Both  models have identical internal construction: there’s a good suede bottom, quite soft, the whole interior of the shoe is lined with absorbent fabric, and there’s a hint of a cushion on the sole.

Their Stretch Satin Oriental Dance shoe is the most expensive one in the line, and comes in black with either silver or gold embroidery. The “satin” feels plasticky to the touch, and is a bit too shiny to be real satin. The embroidery is pretty and tasteful, but the thread used for stitching the sequins is rather flimsy, and you might want to at least reinforce the ends so they don’t start unravelling.

The Sporti is at the other end of the line, the cheapest, and come in plain silver or gold. They are a bit more pricey than Egyptian slippers purchased locally, but this difference is not significant. The synthetic upper feels soft, and you even have the option of suede or rubber soles.

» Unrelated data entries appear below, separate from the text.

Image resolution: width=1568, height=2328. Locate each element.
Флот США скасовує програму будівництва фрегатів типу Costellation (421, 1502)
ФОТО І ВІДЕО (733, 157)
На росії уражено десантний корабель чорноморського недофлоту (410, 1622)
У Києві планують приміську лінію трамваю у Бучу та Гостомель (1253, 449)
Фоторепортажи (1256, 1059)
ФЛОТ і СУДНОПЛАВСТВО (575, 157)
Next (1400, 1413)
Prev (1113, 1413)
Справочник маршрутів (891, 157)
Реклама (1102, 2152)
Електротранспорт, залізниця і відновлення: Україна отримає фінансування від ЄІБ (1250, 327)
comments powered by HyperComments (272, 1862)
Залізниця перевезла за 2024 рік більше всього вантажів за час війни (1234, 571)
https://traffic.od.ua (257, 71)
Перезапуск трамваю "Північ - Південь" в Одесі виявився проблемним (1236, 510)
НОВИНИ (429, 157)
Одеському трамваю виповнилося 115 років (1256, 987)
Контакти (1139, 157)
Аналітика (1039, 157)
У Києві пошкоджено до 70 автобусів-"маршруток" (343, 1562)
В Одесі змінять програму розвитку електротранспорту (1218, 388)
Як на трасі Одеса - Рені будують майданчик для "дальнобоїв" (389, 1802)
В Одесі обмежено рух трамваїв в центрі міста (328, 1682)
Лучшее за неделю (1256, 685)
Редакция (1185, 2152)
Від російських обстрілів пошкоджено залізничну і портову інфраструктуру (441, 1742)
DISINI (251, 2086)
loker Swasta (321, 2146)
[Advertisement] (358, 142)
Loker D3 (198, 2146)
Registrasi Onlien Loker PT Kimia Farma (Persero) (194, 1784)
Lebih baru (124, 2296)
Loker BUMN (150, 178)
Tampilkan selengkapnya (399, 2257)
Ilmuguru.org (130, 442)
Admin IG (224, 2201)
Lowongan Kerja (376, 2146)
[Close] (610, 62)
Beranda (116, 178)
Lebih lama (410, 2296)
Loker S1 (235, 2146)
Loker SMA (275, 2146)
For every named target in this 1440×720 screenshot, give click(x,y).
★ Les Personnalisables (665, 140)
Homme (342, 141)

When sized properly, these are incredibly comfortable, and will stay on your feet no matter what, even if they are running a touch bigger. There’s the advantage that they are made in Europe, so the sizing runs higher than Egyptian sizes, which tend to only get up to (a rather small) 41, so if you’ve got bigger feet, they might be your safest option.  If they made these in different colours I would certainly get more to complement my costumes.

I currently alternate between the Sporti and a pair of Egyptian slippers that I got around the same time, and I can say that the difference in performance is minimal. I feel *slightly* more comfortable in the Bleyers, because they fit better around my feet, but I suspect this has more to do with differences in shape and cut rather than actual differences in manufacturing quality. The extra lining in the inside of the Bleyers means that if your feet tend to sweat, you might be better off with these, as the Egytpian slippers are not good for drawing out the moisture. I prefer the material on the upper Bleyers, but the golden colour on the Egyptians, so I can’t really say which one is better of the two, and if asked I would say “either”.